** Opening SELECTED EXCERPT block **

Level 1 – Predict winner

The first level consists of “only” modeling the win probabilities of the two teams and thus predicting the winner. These win probabilities depend primarily on the playing strengths of both teams – the greater the difference, the clearer the expected outcome. Playing strengths in head-to-head sports such as American football, soccer or even chess are typically quantified using the so-called “Elo score”. In this process, Elo points are transferred from the loser to the winner after each match. For further matches, the probabilities for victory or defeat are then calculated from the current point differences.

On the basis of all past encounters in the NFL, prediction specialists from have determined the current Elo scores of the Kansas City Chiefs and the Philadelphia Eagles and calculated the probabilities of victory for both teams. Result: The Chiefs win with a probability of 57%. So if the Super Bowl were to be played 100 times in a row, Kansas City would be expected to win 57 of the games.

** Closing SELECTED EXCERPT block **
** Opening INPUT DATA block **

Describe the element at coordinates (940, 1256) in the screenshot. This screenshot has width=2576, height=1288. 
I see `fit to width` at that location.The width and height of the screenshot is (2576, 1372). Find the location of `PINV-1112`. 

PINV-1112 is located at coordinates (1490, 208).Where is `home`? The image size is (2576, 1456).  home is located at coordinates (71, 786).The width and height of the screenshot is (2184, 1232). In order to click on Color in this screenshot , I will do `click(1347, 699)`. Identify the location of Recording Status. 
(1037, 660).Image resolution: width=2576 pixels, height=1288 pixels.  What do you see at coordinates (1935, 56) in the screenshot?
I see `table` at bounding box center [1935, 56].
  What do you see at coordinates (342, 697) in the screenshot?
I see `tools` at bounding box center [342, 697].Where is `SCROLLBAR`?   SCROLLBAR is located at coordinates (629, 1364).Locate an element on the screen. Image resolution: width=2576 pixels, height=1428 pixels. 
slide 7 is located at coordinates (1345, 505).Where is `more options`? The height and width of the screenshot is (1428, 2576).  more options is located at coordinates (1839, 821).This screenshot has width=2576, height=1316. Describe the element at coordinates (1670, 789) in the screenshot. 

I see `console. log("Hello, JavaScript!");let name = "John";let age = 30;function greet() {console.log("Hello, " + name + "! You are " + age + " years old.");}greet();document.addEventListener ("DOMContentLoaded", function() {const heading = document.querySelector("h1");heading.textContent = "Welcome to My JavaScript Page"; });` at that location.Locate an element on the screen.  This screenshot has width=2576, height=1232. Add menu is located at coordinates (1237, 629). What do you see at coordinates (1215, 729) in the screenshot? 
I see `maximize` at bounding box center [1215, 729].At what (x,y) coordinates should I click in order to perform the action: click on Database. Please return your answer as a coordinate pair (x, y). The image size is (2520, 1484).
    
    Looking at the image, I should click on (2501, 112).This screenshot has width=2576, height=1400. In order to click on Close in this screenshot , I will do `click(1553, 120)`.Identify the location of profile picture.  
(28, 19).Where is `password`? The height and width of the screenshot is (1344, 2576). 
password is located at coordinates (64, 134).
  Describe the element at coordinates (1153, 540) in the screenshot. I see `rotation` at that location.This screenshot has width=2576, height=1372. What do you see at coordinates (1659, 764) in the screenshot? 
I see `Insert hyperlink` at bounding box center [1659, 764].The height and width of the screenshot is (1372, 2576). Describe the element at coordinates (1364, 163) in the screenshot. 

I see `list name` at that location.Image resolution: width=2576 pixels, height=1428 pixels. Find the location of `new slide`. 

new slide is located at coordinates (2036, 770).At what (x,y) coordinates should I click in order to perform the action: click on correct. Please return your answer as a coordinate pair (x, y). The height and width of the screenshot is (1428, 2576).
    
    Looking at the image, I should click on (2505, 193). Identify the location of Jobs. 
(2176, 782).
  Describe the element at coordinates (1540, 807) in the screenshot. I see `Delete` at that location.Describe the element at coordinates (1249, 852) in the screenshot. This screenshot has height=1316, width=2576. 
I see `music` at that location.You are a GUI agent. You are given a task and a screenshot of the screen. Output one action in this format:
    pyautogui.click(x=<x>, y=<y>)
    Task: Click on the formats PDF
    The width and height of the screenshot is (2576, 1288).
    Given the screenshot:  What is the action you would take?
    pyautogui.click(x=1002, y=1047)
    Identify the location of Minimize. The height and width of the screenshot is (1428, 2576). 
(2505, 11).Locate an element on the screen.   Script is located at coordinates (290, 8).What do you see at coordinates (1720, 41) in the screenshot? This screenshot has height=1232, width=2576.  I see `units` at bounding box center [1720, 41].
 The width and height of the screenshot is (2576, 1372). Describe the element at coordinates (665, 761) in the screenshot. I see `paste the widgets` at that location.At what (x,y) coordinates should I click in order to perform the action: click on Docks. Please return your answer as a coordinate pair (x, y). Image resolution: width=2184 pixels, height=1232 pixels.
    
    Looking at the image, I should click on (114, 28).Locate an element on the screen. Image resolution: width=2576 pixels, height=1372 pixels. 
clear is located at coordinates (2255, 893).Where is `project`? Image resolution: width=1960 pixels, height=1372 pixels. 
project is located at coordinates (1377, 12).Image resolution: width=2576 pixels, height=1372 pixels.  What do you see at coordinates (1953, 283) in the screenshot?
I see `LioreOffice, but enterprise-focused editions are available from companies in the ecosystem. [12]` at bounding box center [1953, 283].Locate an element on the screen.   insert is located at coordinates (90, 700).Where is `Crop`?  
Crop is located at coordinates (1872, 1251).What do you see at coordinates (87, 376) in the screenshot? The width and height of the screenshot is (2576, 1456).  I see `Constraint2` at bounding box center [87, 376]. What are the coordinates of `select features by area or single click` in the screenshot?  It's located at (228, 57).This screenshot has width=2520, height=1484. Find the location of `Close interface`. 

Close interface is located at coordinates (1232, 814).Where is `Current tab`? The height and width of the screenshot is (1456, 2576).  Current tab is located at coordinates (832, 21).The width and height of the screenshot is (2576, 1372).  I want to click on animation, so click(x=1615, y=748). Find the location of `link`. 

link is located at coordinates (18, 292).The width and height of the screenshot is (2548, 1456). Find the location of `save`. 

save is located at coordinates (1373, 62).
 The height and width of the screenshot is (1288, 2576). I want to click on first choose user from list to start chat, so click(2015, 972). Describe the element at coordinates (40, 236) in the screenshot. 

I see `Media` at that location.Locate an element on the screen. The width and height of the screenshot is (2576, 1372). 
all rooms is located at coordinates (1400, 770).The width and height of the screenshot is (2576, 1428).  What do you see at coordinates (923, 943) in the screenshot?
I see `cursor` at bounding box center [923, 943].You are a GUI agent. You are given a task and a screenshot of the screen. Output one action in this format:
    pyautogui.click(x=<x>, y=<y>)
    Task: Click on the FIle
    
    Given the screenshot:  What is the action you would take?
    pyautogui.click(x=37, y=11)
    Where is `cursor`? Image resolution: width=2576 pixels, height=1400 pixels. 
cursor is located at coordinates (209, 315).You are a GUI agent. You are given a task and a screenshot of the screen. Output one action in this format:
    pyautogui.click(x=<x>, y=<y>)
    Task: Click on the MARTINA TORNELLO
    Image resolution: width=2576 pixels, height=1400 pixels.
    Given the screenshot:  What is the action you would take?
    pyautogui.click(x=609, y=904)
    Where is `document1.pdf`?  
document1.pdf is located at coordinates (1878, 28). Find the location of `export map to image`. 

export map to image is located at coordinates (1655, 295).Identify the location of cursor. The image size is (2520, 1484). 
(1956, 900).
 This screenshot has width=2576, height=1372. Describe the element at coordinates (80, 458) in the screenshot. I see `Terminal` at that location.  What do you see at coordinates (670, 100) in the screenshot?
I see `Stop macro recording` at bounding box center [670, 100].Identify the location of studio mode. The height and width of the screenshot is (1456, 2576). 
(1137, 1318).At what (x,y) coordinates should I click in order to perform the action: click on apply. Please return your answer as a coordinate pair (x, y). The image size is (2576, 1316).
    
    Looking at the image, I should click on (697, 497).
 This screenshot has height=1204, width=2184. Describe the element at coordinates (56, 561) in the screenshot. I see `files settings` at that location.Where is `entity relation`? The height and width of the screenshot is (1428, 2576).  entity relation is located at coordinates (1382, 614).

** Closing INPUT DATA block **

WORK INSTRUCTIONS: In the text on predicting the winner, update the part that opens with "The first level" and closes with "current point differences.", changing "Elo points" to "rating points".

YOUR RESPONSE:
The first level consists of “only” modeling the win probabilities of the two teams and thus predicting the winner. These win probabilities depend primarily on the playing strengths of both teams – the greater the difference, the clearer the expected outcome. Playing strengths in head-to-head sports such as American football, soccer or even chess are typically quantified using the so-called “Elo score”. In this process, rating points are transferred from the loser to the winner after each match. For further matches, the probabilities for victory or defeat are then calculated from the current point differences.